Tomer Shiran is the CEO and co-founder of Dremio. Prior to Dremio, he was VP Product and employee #5 at MapR, where he was responsible for product strategy, roadmap and new feature development. As a member of the executive team, Tomer helped grow the company from five employees to over 300 employees and 700 enterprise customers. Prior to MapR, Tomer held numerous product management and engineering positions at Microsoft and IBM Research. He holds an MS in electrical and computer engineering from Carnegie Mellon University and a BS in computer science from Technion – Israel Institute of Technology.
In the era of microservices and cloud apps, it is often impractical for organizations to physically consolidate all data into one system. Apache Arrow is an open source, columnar, in-memory data representation that enables analytical systems and data sources to exchange and process data in real-time, simplifying and accelerating data access, without having to copy all data into one location. As companies continue to embrace modern architectures based on microservices and cloud applications, it has become increasingly difficult to physically consolidate all data into a single system. In a world where data is extremely fragmented, and users expect instant gratification, the age-old approach of constructing and maintaining ETL pipelines can be prohibitively cumbersome and expensive. Apache Arrow is an open source project, initiated by over a dozen open source communities, which provides a standard columnar in-memory data representation and processing framework. Arrow has emerged as a popular way way to handle in-memory data for analytical purposes.

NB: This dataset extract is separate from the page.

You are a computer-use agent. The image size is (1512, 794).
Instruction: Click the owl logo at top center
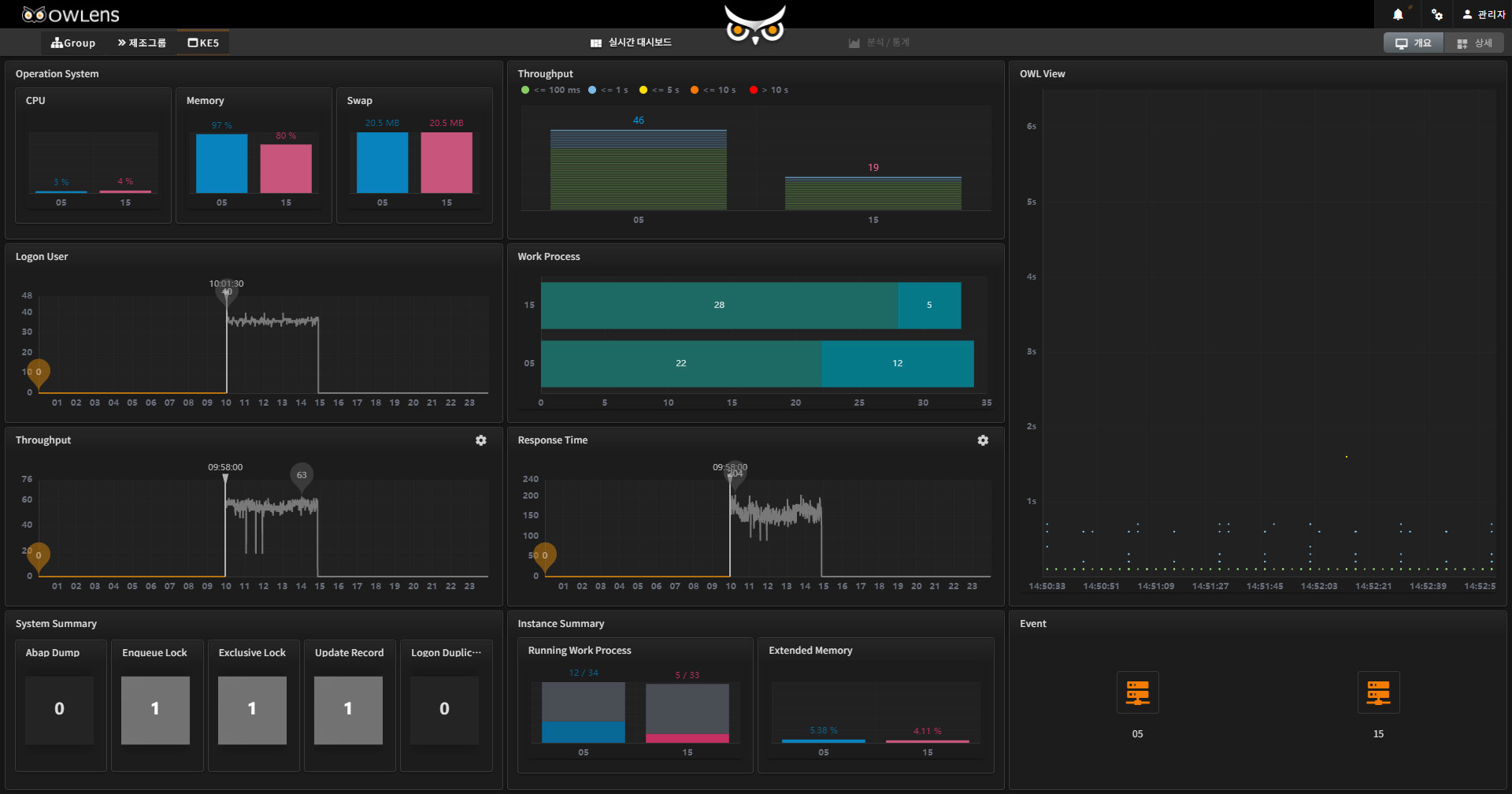click(755, 24)
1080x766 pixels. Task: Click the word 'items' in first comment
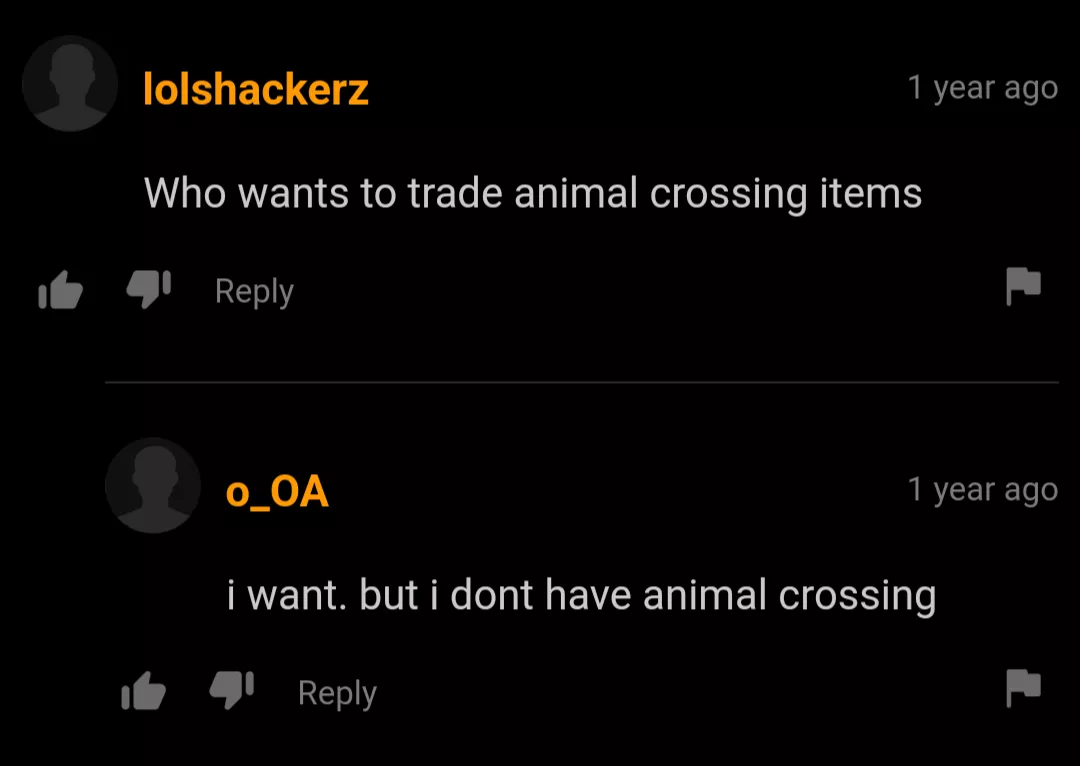[871, 193]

In the last year, Arrow has been embedded into a broad range of open source (and commercial) technologies, including GPU databases, machine learning libraries and tools, execution engines and visualization frameworks (e.g., Anaconda, Dremio, Graphistry, H2O, MapD, Pandas, R, Spark). In this talk, we provide an overview of Arrow, and outline how several open source projects are utilizing it to achieve high performance data processing and interoperability across systems. For example, we demonstrate a 50x speedup in PySpark (Spark-Pandas interoperability). We then show how companies can utilize Arrow to enable users to access and analyze data across disparate data sources without having to physically consolidate it into a centralized data repository.